--- WORK ORDER ---
Copy the records below exactly as they are written.

[Start of Attachment]

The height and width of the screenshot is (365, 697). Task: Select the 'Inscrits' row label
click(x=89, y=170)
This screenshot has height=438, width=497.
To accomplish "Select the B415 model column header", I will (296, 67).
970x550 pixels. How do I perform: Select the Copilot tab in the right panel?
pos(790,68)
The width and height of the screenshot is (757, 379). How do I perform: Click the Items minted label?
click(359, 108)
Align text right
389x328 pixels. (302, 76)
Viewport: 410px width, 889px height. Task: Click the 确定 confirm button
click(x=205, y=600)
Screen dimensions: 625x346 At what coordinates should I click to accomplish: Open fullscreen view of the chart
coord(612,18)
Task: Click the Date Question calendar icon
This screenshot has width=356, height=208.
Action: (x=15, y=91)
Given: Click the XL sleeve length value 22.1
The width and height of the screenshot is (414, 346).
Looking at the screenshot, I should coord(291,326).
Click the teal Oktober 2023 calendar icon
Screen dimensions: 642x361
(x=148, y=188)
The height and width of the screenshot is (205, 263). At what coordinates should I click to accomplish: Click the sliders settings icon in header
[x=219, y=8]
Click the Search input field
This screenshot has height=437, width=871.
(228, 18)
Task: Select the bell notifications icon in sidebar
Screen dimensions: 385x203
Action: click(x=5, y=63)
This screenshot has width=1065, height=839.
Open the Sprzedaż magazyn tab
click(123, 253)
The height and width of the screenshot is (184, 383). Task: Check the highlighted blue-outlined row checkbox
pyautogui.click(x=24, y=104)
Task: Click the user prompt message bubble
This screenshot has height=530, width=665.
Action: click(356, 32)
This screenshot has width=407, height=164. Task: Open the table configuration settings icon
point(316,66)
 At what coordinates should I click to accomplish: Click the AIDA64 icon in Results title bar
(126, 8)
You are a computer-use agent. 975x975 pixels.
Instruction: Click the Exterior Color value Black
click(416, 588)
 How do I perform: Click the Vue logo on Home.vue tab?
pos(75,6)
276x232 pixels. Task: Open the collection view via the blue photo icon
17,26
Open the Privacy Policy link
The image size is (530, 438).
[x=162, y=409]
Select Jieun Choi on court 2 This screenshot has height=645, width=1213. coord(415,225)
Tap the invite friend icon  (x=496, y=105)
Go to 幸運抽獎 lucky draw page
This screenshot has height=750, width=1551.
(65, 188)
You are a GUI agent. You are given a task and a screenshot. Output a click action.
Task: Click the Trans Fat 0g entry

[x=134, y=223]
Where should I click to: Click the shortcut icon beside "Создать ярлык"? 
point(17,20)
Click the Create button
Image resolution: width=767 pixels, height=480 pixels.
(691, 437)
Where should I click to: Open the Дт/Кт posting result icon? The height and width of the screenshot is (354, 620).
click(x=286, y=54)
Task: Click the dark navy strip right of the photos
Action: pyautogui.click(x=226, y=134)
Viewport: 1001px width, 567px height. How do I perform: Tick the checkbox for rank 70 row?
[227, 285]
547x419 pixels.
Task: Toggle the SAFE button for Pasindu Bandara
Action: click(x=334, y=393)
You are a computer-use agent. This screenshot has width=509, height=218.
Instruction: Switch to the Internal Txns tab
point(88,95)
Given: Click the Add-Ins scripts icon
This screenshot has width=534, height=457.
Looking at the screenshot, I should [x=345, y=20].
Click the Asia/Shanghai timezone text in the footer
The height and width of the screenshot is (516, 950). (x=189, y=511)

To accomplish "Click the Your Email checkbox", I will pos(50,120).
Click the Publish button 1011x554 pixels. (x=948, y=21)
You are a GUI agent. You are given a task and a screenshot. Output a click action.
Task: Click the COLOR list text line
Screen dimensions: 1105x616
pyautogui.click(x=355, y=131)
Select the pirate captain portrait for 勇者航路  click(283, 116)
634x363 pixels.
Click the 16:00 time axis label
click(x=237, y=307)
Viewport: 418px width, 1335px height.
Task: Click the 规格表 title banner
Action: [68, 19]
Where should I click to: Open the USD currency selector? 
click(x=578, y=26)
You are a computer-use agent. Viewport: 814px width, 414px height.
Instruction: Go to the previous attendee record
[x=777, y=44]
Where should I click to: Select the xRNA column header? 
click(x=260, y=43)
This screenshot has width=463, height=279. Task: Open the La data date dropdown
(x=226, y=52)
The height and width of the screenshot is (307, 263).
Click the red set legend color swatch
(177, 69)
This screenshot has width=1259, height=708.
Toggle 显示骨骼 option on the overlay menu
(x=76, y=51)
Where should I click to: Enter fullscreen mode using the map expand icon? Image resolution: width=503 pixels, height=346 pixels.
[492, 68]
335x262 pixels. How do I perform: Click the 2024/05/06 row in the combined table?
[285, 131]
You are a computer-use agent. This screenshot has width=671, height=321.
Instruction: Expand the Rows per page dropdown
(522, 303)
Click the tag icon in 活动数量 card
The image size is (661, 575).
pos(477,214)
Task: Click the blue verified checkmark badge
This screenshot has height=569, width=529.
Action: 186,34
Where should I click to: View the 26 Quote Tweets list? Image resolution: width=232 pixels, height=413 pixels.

[End of Attachment]

--- RESULT OF THE EXERCISE ---
The height and width of the screenshot is (365, 697). Task: Select the 'Inscrits' row label
click(x=89, y=170)
This screenshot has height=438, width=497.
To accomplish "Select the B415 model column header", I will (296, 67).
970x550 pixels. How do I perform: Select the Copilot tab in the right panel?
pos(790,68)
The width and height of the screenshot is (757, 379). How do I perform: Click the Items minted label?
click(359, 108)
Align text right
389x328 pixels. (302, 76)
Viewport: 410px width, 889px height. Task: Click the 确定 confirm button
click(x=205, y=600)
Screen dimensions: 625x346 At what coordinates should I click to accomplish: Open fullscreen view of the chart
coord(612,18)
Task: Click the Date Question calendar icon
This screenshot has width=356, height=208.
Action: (x=15, y=91)
Given: Click the XL sleeve length value 22.1
The width and height of the screenshot is (414, 346).
Looking at the screenshot, I should coord(291,326).
Click the teal Oktober 2023 calendar icon
Screen dimensions: 642x361
(x=148, y=188)
The height and width of the screenshot is (205, 263). At what coordinates should I click to accomplish: Click the sliders settings icon in header
[x=219, y=8]
Click the Search input field
This screenshot has height=437, width=871.
(228, 18)
Task: Select the bell notifications icon in sidebar
Screen dimensions: 385x203
Action: click(x=5, y=63)
This screenshot has width=1065, height=839.
Open the Sprzedaż magazyn tab
click(123, 253)
The height and width of the screenshot is (184, 383). Task: Check the highlighted blue-outlined row checkbox
pyautogui.click(x=24, y=104)
Task: Click the user prompt message bubble
This screenshot has height=530, width=665.
Action: click(356, 32)
This screenshot has width=407, height=164. Task: Open the table configuration settings icon
point(316,66)
 At what coordinates should I click to accomplish: Click the AIDA64 icon in Results title bar
(126, 8)
You are a computer-use agent. 975x975 pixels.
Instruction: Click the Exterior Color value Black
click(416, 588)
 How do I perform: Click the Vue logo on Home.vue tab?
pos(75,6)
276x232 pixels. Task: Open the collection view via the blue photo icon
17,26
Open the Privacy Policy link
The image size is (530, 438).
[x=162, y=409]
Select Jieun Choi on court 2 This screenshot has height=645, width=1213. coord(415,225)
Tap the invite friend icon  (x=496, y=105)
Go to 幸運抽獎 lucky draw page
This screenshot has height=750, width=1551.
(65, 188)
You are a GUI agent. You are given a task and a screenshot. Output a click action.
Task: Click the Trans Fat 0g entry

[x=134, y=223]
Where should I click to: Click the shortcut icon beside "Создать ярлык"? 
point(17,20)
Click the Create button
Image resolution: width=767 pixels, height=480 pixels.
(691, 437)
Where should I click to: Open the Дт/Кт posting result icon? The height and width of the screenshot is (354, 620).
click(x=286, y=54)
Task: Click the dark navy strip right of the photos
Action: pyautogui.click(x=226, y=134)
Viewport: 1001px width, 567px height. How do I perform: Tick the checkbox for rank 70 row?
[227, 285]
547x419 pixels.
Task: Toggle the SAFE button for Pasindu Bandara
Action: click(x=334, y=393)
You are a computer-use agent. This screenshot has width=509, height=218.
Instruction: Switch to the Internal Txns tab
point(88,95)
Given: Click the Add-Ins scripts icon
This screenshot has width=534, height=457.
Looking at the screenshot, I should [x=345, y=20].
Click the Asia/Shanghai timezone text in the footer
The height and width of the screenshot is (516, 950). (x=189, y=511)

To accomplish "Click the Your Email checkbox", I will pos(50,120).
Click the Publish button 1011x554 pixels. (x=948, y=21)
You are a GUI agent. You are given a task and a screenshot. Output a click action.
Task: Click the COLOR list text line
Screen dimensions: 1105x616
pyautogui.click(x=355, y=131)
Select the pirate captain portrait for 勇者航路  click(283, 116)
634x363 pixels.
Click the 16:00 time axis label
click(x=237, y=307)
Viewport: 418px width, 1335px height.
Task: Click the 规格表 title banner
Action: [68, 19]
Where should I click to: Open the USD currency selector? 
click(x=578, y=26)
You are a computer-use agent. Viewport: 814px width, 414px height.
Instruction: Go to the previous attendee record
[x=777, y=44]
Where should I click to: Select the xRNA column header? 
click(x=260, y=43)
This screenshot has width=463, height=279. Task: Open the La data date dropdown
(x=226, y=52)
The height and width of the screenshot is (307, 263).
Click the red set legend color swatch
(177, 69)
This screenshot has width=1259, height=708.
Toggle 显示骨骼 option on the overlay menu
(x=76, y=51)
Where should I click to: Enter fullscreen mode using the map expand icon? Image resolution: width=503 pixels, height=346 pixels.
[492, 68]
335x262 pixels. How do I perform: Click the 2024/05/06 row in the combined table?
[285, 131]
You are a computer-use agent. This screenshot has width=671, height=321.
Instruction: Expand the Rows per page dropdown
(522, 303)
Click the tag icon in 活动数量 card
The image size is (661, 575).
pos(477,214)
Task: Click the blue verified checkmark badge
This screenshot has height=569, width=529.
Action: 186,34
Where should I click to: View the 26 Quote Tweets list? Image resolution: width=232 pixels, height=413 pixels.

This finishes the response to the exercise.